TASK INSTRUCTIONS
State how many lines of the records contain the string "action", matching case, and give only that number.

GIVEN ENTRIES
========

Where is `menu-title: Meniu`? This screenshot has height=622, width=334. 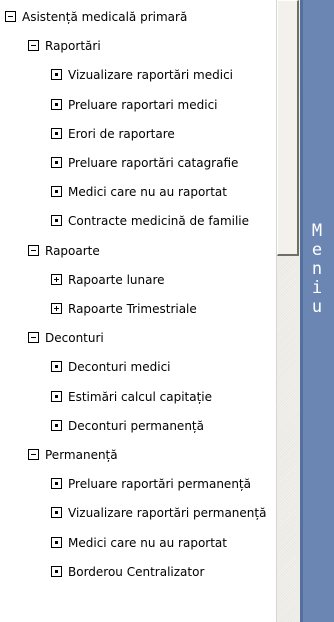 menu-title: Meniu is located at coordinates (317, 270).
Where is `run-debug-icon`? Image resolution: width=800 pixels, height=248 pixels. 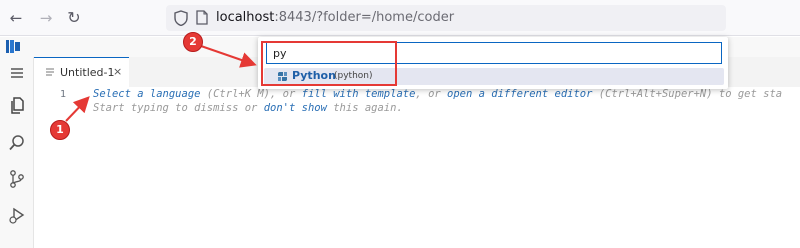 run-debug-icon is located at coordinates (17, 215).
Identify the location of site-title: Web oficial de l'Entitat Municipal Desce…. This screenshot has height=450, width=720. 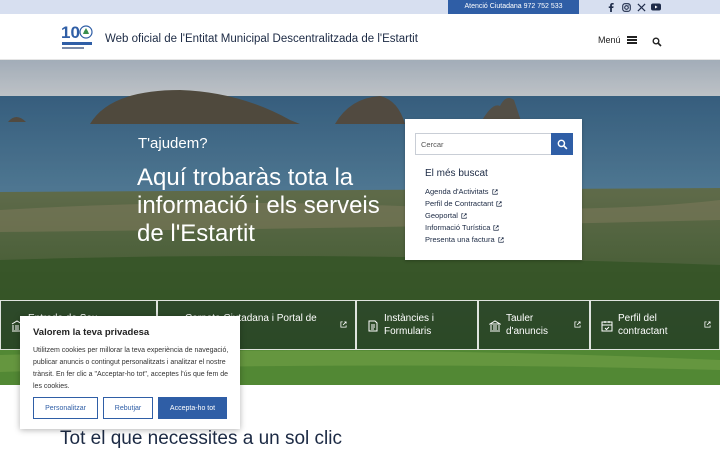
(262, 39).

========

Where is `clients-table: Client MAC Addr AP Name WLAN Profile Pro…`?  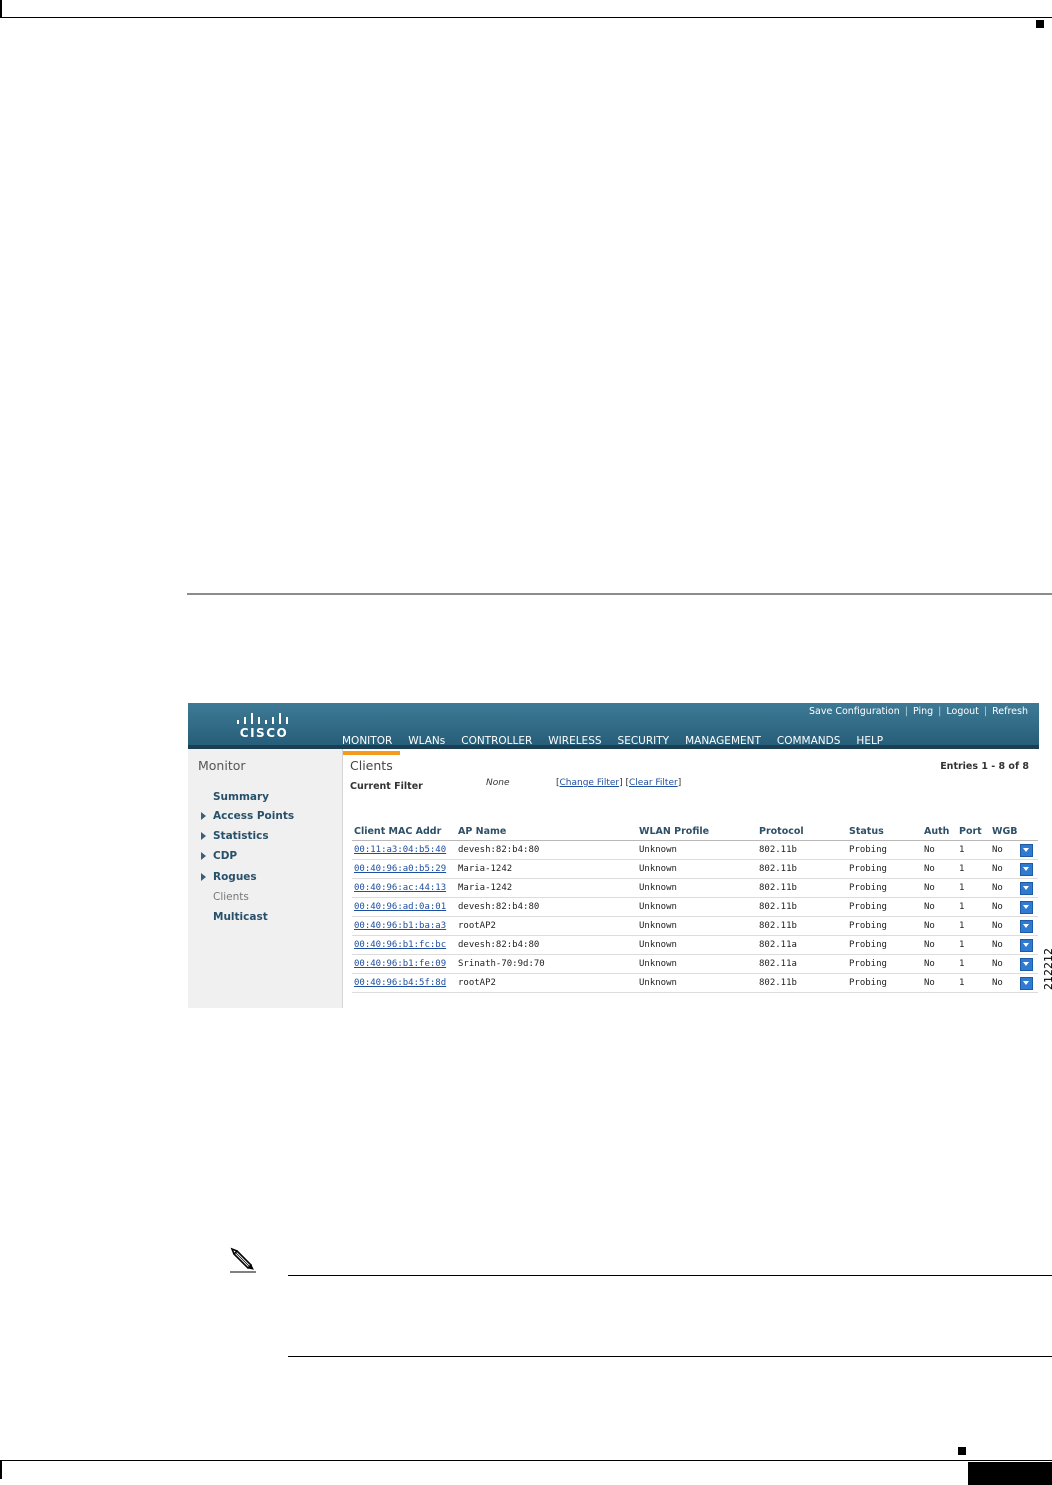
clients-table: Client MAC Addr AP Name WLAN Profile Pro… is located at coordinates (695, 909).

========

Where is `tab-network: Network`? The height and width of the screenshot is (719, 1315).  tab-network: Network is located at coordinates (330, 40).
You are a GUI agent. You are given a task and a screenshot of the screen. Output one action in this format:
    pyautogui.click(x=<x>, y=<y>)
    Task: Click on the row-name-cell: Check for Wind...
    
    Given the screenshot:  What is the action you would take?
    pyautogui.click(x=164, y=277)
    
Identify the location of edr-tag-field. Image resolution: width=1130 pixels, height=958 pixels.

========

REPLY TO THE EXERCISE
2